*** Opening of SUPPLIED RECORDS ***

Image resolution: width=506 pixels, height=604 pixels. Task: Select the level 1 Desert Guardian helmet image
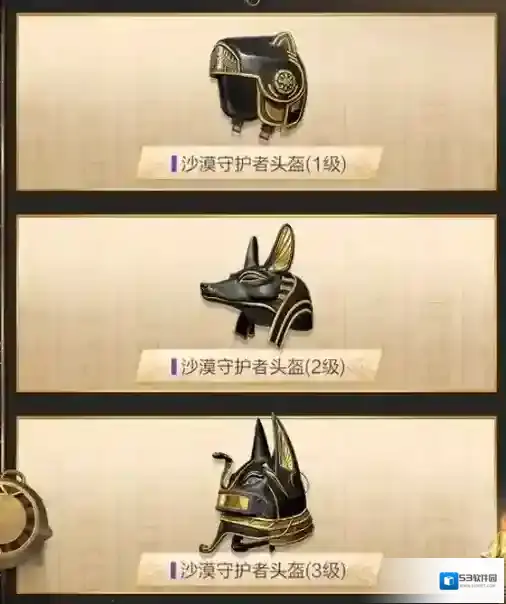[260, 87]
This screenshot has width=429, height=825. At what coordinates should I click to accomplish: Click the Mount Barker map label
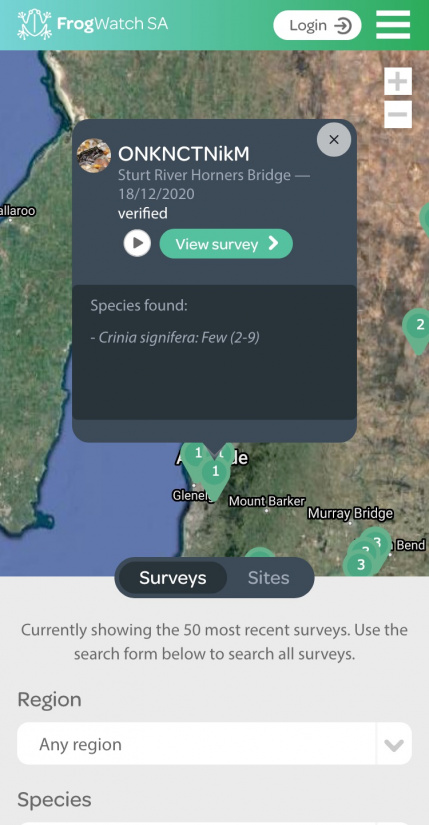pyautogui.click(x=266, y=501)
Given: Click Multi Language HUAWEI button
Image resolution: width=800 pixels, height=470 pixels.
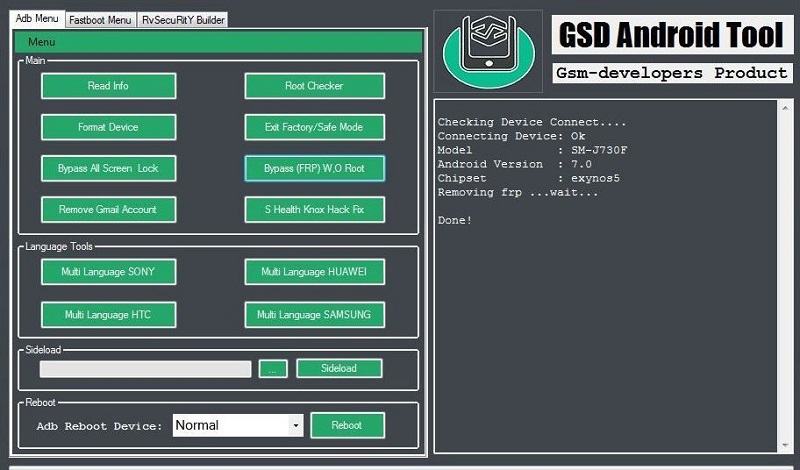Looking at the screenshot, I should (x=314, y=271).
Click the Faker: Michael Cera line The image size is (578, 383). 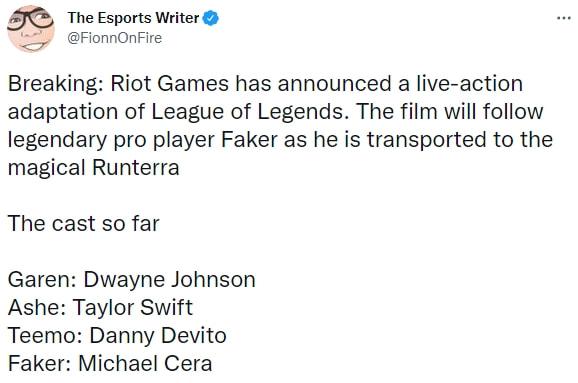point(110,364)
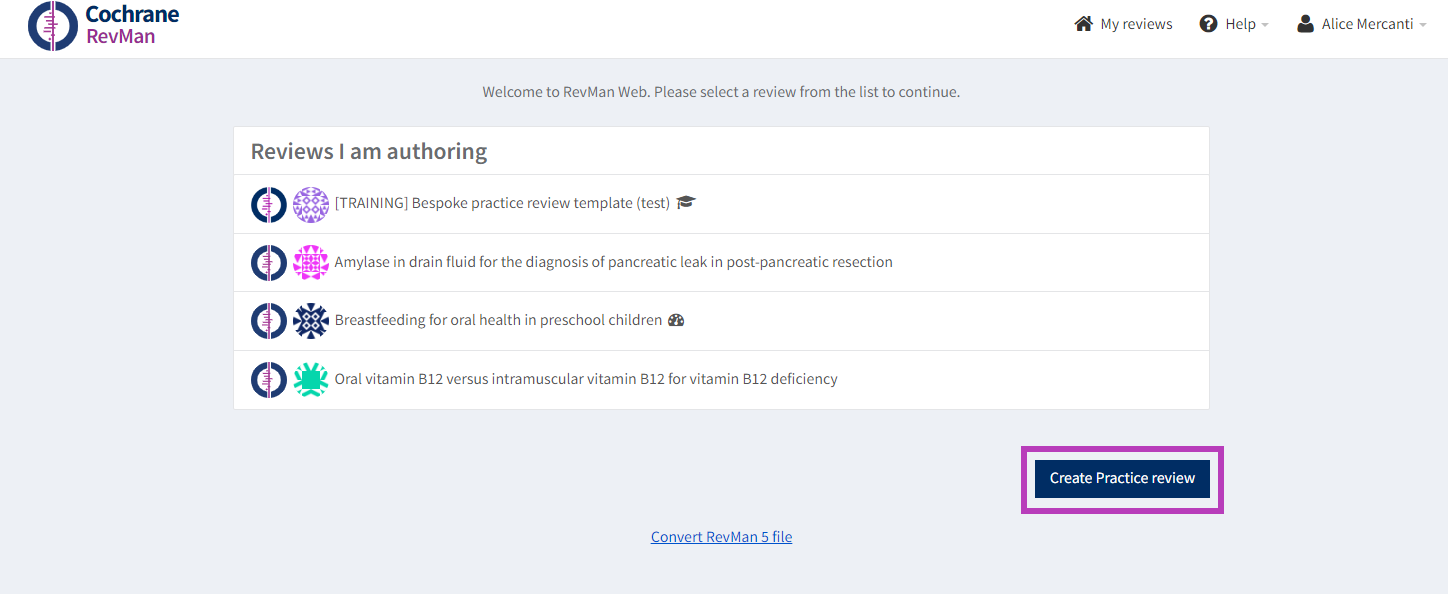Go to My reviews

[1136, 24]
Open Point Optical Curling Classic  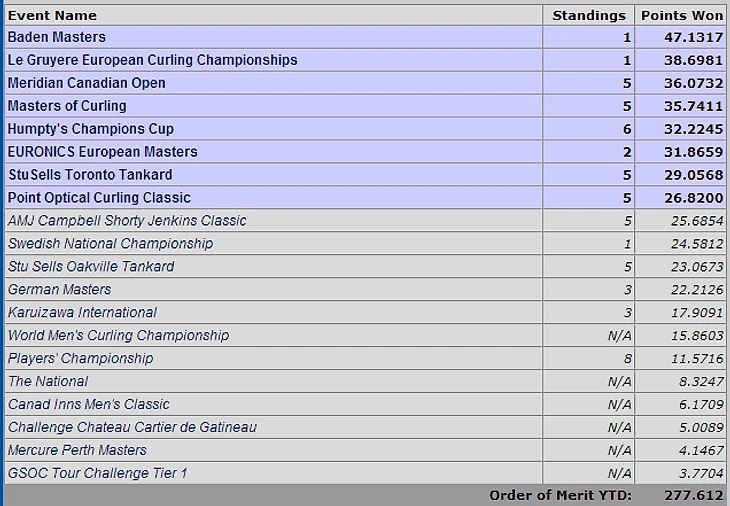point(99,198)
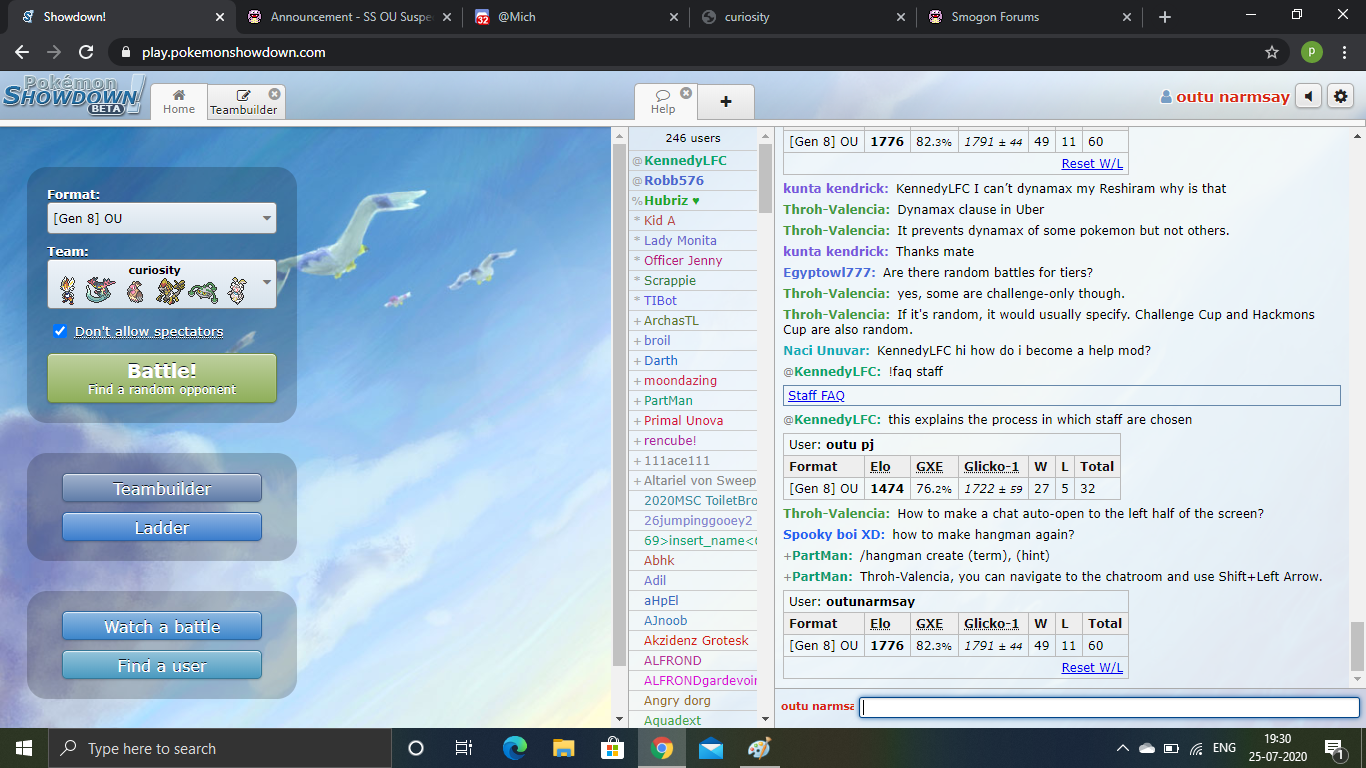Open options via the gear icon
The height and width of the screenshot is (768, 1366).
pyautogui.click(x=1341, y=97)
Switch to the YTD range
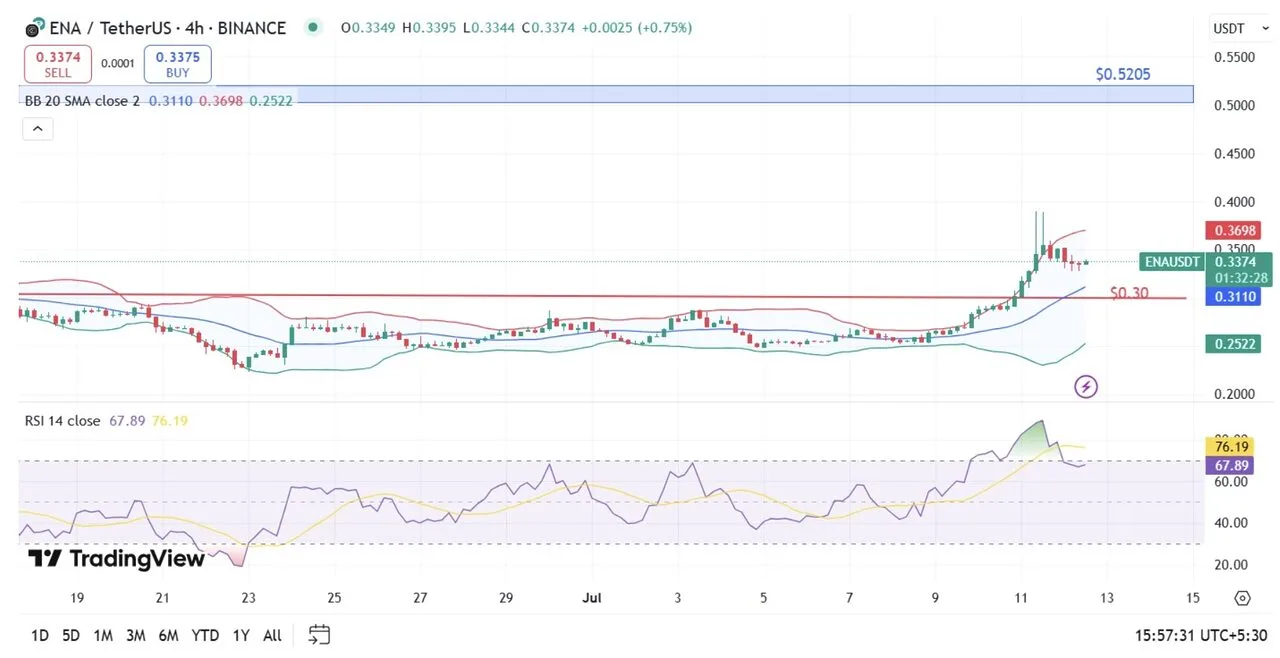 (205, 635)
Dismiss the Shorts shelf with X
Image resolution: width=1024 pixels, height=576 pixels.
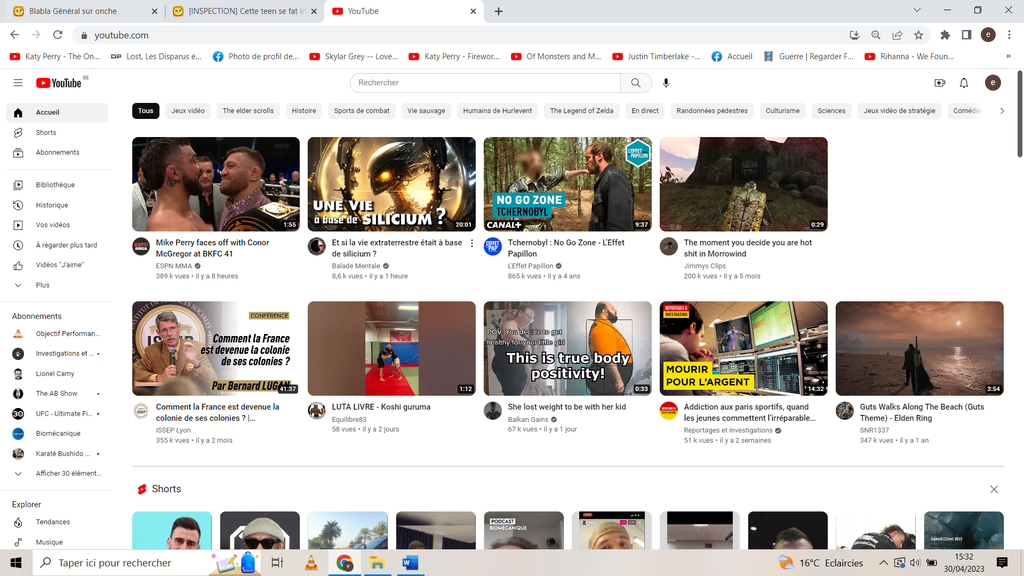[x=993, y=489]
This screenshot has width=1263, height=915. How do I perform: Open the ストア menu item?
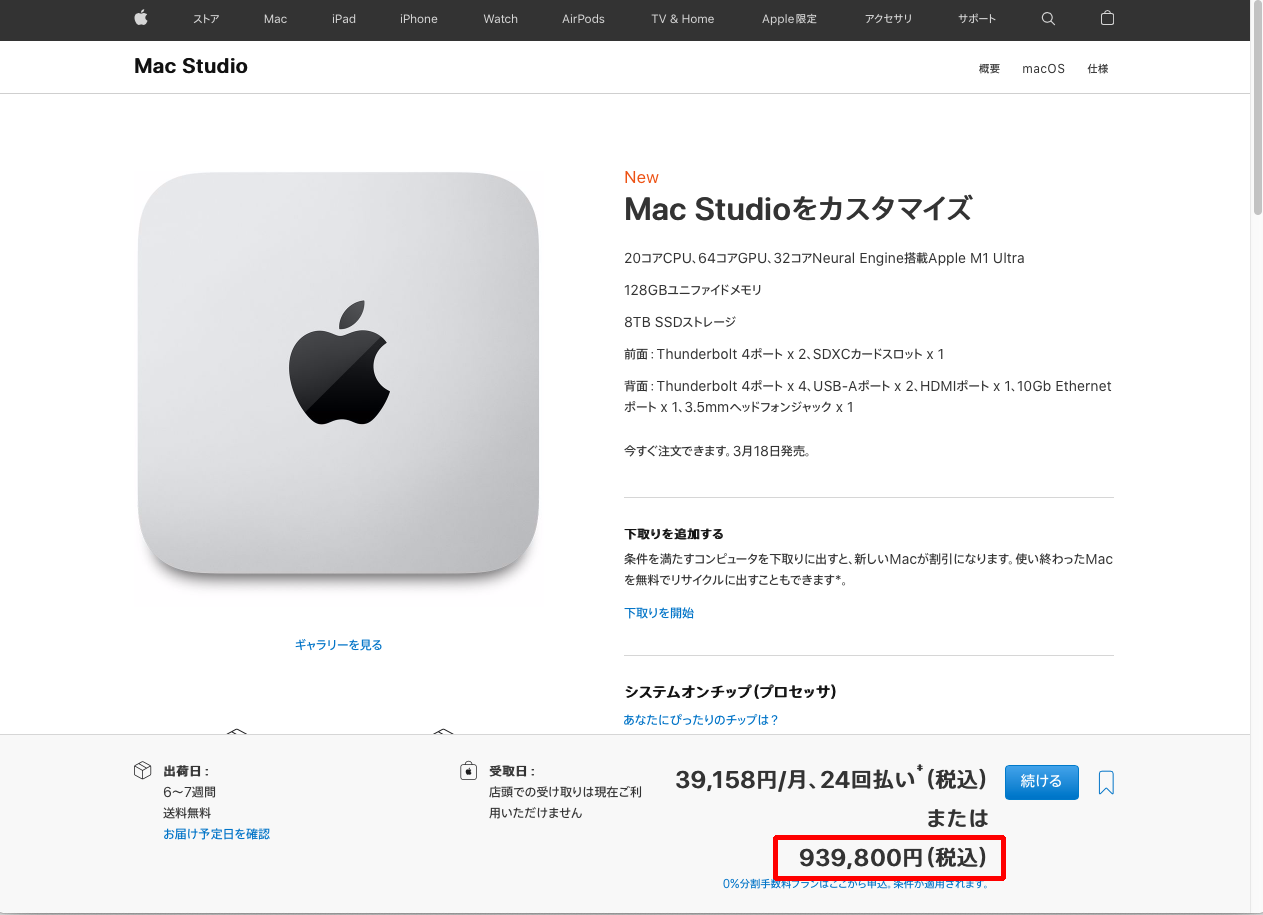206,19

*** Close of SUPPLIED RECORDS ***

### WHAT YOU WILL DO
Without the pictures, repeat the line with "Switch to the YTD range" and every line after it to the end of the listing, and nothing else.

### RESULT OF THIS EXERCISE
Switch to the YTD range
 (205, 635)
Dismiss the Shorts shelf with X
Image resolution: width=1024 pixels, height=576 pixels.
[x=993, y=489]
This screenshot has width=1263, height=915. How do I perform: Open the ストア menu item?
206,19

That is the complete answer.